Res Gestae

Ammianus Marcellinus

Ammianus Marcellinus. Ammianus Marcellinus, with an English translation, Vols. I-III. Rolfe, John C., translator. Cambridge, MA; London: Harvard University Press; W. Heinemann, 1935-1940 (printing).

And this Tully also shows in a letter to Nepos, in which he taxes Caesar with cruelty, saying: For happiness is nothing else than success in noble actions. Or, to express it differently, happiness is the good fortune that aids worthy designs, and one who does not aim at these can in no wise be happy. Therefore, in lawless and impious plans, such as Caesar followed, there could be no happiness. Happier, in my judgement, was Camillus in exile than was Manlius[*](M. Manlius saved the Roman citadel when the Gauls took the city in 387 B.C. Later, because he defended the commons, he was accused of aspiring to regal power and hurled from the Tarpeian Rock.) at that same time, even if (as he had desired) he had succeeded in making himself king.[*](A fragment preserved by Ammianus alone, not found in Cicero’s extant works.)

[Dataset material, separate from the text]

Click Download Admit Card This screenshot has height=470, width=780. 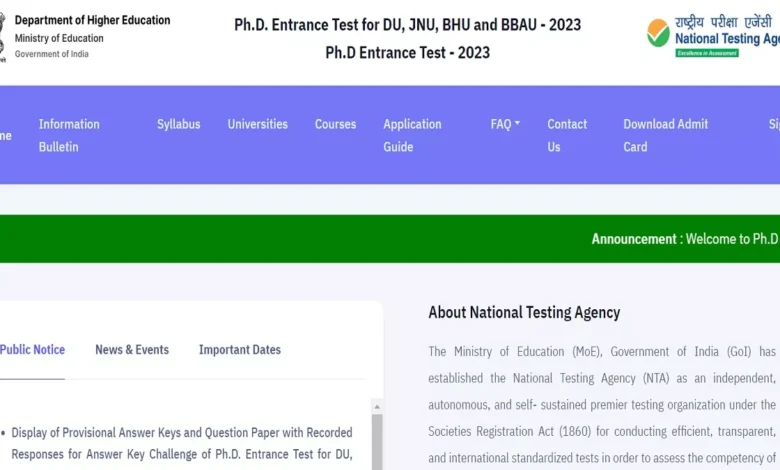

Heraclitus the Ephesian[*](The weeping philosopher, as Democritus was the laughing philosopher; cf. Juvenal, x. 33 ff. He flourished about 535-475 B.C.) also agrees with this, when he reminds us that the weak and cowardly have sometimes, through the mutability of fortune, been victorious over eminent men; but that the most conspicuous praise is won,

v2.p.183
when high-placed power sending, as it were, under the yoke the inclination to harm, to be angry, and to show cruelty, on the citadel of a spirit victorious over itself has raised a glorious trophy.

Now, although this emperor in foreign wars met with loss and disaster, yet he was elated by his success in civil conflicts and drenched with awful gore from the internal wounds of the state. It was on this unworthy rather than just or usual ground[*](It was usual to celebrate a triumph only over foreign enemies, and the same rule applied to triumphal arches.) that in Gaul and Pannonia he erected triumphal arches[*](Although this term is so common in English, this is the first and only occurrence in Latin literature, and it is found besides only in four late inscriptions from northern Africa.) at great expense commemorating the ruin of the provinces,[*](That is, his victories over his rivals, and the bloodshed and ruin attending them.) and added records of his deeds, that men might read of him so long as those monuments could last.

He was to an excessive degree under the influence of his wives, and the shrill-voiced eunuchs, and certain of the court officials, who applauded his every word, and listened for his yes or no, in order to be able to agree with him.

The bitterness of the times was increased by the insatiate extortion of the tax-collectors, who brought him more hatred than money; and to many this seemed the more intolerable, for the reason that he never investigated a dispute, nor had regard for the welfare of the provinces, although they were oppressed by a multiplicity of taxes and tributes. And besides this, he found it easy to take away exemptions which he had once given.

The plain[*](Cf. absolutio, xiv. 10, 13; responsum absolutum, xxx. 1, 4; planis absolutisque decretis, xxii. 5, 2.) and simple religion of the Christians he obscured by a dotard’s superstition, and by subtle

v2.p.185
and involved discussions about dogma, rather than by seriously trying to make them agree, he aroused many controversies; and as these spread more and more, he fed them with contentious words. And since throngs of bishops hastened hither and thither on the public post-horses to the various synods, as they call them, while he sought to make the whole ritual conform to his own will, he cut the sinews of the courier-service.